So I guess the biggest news is that I’m starting to work on Placemark as a real product and a real company. Back to the world of maps, to handle some unfinished business: making map data editing good. It’s been a lot of fun to work on Placemark so far. I’ve written up some notes on the Placemark blog, and have been posting teasers on the Placemark Twitter account, almost daily.
One project I was involved in with consulting has launched: the Tree Equity Score website for American Forests, with Iced Coffee Please. I think it’s pretty interesting, and it just happened to launch in the middle of a historic heat wave that is killing people and exposing how poor places in cities are deprived of funding, planning, and staffing for urban tree canopy.
Tyler the Creator’s Call Me If You Get Lost has been on repeat. Like a lot of his work, it’s endlessly creative and charismatic. The accompanying videos are worth a watch too.

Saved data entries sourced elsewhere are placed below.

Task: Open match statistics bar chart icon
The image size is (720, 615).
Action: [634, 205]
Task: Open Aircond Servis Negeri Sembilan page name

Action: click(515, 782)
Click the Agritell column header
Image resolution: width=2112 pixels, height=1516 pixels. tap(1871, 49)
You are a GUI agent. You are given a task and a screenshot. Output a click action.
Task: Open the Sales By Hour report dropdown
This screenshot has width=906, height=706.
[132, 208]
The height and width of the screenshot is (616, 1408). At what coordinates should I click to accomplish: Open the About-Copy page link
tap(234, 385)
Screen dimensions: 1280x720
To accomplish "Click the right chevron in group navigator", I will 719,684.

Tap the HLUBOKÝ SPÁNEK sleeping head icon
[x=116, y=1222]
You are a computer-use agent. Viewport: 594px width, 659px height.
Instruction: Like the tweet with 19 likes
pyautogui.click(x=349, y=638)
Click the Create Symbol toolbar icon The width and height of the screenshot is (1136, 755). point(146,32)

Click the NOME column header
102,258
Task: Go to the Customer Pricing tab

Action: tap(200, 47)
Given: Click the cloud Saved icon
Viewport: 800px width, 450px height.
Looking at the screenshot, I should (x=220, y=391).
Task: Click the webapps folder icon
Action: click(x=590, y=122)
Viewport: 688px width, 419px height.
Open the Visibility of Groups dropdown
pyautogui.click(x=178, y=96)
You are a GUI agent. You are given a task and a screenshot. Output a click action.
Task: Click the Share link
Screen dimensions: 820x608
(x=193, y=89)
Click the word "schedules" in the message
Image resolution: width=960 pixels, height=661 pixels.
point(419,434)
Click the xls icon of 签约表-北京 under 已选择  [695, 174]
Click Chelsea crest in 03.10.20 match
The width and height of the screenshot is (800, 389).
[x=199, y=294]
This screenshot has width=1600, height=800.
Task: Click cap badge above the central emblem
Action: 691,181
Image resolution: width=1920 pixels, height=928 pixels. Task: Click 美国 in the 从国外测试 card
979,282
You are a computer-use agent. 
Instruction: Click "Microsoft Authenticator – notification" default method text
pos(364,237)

And Metric’s Lost Kitten, which is their classic sort of disco-adjacent earworm.
Let’s see, some themes.
Like last month’s mention of Nick Magiulli’s explainer about millenial wealth, here’s an interesting look at SATs and how they might not be as useless as they’re made out to be. As someone lucky enough to go to a good high school and get some SAT prep, I both benefited from the SAT and always thought it was useless - that it didn’t predict college performance or at least was mostly a proxy for wealth. It seems like that is less true than I thought?
This is not a narrative of empowerment rather a shaming one. It is a narrative that will only resonate with men who are responsible for self-imposing climate doom and alienates those of us who feel powerless to name and address the problem: colonialism and capitalism.
Shayna Robinson on nature, climate, and what is natural. Nature in the midst of people, like Central Park surrounded by skyscrapers or the unremarkable London Planetrees and sycamores and ginkos on city streets, is what interests me most, right now, and not just because I just spent a lot of time looking at maps of trees in cities.
I read Sarah K Mock’s new book about farms in June: I highly recommend it. And I just finished my first Bukowski, Ham on Rye, which was also pretty great.